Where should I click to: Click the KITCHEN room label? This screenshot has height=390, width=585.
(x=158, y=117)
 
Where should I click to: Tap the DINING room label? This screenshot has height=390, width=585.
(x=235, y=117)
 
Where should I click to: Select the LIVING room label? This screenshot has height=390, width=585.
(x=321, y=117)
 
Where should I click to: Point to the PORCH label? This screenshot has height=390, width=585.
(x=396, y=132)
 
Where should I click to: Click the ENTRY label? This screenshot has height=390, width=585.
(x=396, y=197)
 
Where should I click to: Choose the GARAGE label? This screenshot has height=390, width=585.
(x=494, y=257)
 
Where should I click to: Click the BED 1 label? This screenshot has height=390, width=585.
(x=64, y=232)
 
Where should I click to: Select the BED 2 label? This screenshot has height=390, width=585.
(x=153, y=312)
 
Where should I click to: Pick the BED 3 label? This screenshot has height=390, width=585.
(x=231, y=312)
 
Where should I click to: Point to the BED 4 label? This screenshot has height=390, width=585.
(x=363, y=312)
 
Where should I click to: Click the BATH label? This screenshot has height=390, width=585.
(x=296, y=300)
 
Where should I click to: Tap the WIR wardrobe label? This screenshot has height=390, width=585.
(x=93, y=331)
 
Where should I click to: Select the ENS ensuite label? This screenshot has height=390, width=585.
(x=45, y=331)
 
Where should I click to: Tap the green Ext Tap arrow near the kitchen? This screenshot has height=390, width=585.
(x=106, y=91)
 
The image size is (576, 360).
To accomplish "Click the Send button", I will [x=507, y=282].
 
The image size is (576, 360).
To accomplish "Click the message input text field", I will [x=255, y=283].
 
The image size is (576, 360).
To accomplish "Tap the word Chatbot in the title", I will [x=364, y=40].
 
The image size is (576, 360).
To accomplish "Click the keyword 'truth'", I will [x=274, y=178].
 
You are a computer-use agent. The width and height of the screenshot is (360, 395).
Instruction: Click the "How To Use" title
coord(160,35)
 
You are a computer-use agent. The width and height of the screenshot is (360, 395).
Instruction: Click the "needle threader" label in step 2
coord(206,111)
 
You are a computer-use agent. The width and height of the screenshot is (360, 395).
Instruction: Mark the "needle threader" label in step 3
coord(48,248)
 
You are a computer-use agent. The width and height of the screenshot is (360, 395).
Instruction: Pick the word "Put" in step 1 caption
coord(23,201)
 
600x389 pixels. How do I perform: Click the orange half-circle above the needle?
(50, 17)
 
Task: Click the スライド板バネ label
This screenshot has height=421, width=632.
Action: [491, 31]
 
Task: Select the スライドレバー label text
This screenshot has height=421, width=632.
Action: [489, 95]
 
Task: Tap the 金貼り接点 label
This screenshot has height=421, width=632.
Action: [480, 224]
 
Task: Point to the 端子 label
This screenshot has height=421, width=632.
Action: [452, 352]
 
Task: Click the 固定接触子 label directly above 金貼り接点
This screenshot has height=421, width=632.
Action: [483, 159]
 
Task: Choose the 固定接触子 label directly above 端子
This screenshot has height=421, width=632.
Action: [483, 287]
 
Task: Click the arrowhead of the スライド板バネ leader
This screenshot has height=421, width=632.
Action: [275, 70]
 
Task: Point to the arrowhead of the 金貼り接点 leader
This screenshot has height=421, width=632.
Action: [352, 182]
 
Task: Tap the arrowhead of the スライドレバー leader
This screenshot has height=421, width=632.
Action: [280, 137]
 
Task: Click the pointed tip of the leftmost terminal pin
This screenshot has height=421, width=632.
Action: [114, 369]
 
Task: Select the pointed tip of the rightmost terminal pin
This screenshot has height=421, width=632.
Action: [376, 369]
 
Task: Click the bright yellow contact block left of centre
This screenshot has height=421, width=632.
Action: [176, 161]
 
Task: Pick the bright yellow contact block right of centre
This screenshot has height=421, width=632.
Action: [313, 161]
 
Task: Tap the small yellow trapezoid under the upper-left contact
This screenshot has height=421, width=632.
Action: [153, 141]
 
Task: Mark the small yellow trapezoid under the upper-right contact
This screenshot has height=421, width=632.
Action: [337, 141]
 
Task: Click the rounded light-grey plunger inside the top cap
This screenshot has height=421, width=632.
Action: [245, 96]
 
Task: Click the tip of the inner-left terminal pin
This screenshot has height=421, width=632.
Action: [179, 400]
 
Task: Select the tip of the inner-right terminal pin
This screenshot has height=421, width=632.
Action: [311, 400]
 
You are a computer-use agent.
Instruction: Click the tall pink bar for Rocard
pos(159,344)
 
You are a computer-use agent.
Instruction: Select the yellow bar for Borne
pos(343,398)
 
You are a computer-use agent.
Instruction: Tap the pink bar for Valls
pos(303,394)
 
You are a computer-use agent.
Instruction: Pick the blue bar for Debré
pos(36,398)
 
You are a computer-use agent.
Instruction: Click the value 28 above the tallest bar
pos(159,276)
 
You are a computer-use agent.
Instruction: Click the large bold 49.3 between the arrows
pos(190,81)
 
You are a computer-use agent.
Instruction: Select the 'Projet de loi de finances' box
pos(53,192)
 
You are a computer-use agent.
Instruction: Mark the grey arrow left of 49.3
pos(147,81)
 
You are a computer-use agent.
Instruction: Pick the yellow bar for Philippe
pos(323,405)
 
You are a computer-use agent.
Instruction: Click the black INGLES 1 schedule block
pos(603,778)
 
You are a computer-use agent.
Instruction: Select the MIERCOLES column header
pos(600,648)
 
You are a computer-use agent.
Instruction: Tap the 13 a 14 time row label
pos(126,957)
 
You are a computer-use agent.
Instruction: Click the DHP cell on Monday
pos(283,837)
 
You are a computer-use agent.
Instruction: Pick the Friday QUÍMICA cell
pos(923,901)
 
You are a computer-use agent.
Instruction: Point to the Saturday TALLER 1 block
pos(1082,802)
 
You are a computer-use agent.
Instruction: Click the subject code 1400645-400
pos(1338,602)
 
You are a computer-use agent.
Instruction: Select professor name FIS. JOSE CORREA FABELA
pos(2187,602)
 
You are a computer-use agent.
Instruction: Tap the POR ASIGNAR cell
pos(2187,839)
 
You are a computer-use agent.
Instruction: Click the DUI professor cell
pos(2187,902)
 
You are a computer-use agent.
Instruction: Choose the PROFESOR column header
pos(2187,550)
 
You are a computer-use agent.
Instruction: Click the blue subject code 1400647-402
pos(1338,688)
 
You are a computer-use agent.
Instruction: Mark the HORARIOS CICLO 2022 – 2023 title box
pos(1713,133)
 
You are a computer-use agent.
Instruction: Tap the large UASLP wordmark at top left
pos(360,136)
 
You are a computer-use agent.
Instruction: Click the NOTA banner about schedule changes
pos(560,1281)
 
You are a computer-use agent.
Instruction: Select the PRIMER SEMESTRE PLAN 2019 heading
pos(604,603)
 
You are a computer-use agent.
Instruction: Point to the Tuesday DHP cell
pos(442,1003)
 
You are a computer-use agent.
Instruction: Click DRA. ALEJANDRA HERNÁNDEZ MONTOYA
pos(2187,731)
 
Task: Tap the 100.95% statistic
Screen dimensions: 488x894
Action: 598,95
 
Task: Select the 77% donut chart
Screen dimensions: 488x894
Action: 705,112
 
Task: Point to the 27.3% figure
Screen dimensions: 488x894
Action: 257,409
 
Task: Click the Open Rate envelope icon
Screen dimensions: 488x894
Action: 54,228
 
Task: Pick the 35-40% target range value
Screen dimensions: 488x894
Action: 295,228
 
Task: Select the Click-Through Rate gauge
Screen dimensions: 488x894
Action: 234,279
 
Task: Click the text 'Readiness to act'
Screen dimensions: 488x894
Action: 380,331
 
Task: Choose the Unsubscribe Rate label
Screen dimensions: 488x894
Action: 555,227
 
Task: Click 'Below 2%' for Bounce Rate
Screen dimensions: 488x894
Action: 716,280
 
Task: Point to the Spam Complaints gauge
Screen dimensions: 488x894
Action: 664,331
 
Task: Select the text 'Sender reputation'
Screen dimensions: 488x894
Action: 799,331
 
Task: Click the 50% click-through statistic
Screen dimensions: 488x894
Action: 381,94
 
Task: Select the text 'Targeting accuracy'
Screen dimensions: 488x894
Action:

##########

▸ Your goal
Put each line from the one containing "Task: Choose the Unsubscribe Rate label" through the end of the items into a JSON list of strings, one string per line, leaving out blank lines.

▸ Response for this exercise
[
  "Task: Choose the Unsubscribe Rate label",
  "Screen dimensions: 488x894",
  "Action: 555,227",
  "Task: Click 'Below 2%' for Bounce Rate",
  "Screen dimensions: 488x894",
  "Action: 716,280",
  "Task: Point to the Spam Complaints gauge",
  "Screen dimensions: 488x894",
  "Action: 664,331",
  "Task: Select the text 'Sender reputation'",
  "Screen dimensions: 488x894",
  "Action: 799,331",
  "Task: Click the 50% click-through statistic",
  "Screen dimensions: 488x894",
  "Action: 381,94",
  "Task: Select the text 'Targeting accuracy'",
  "Screen dimensions: 488x894",
  "Action:"
]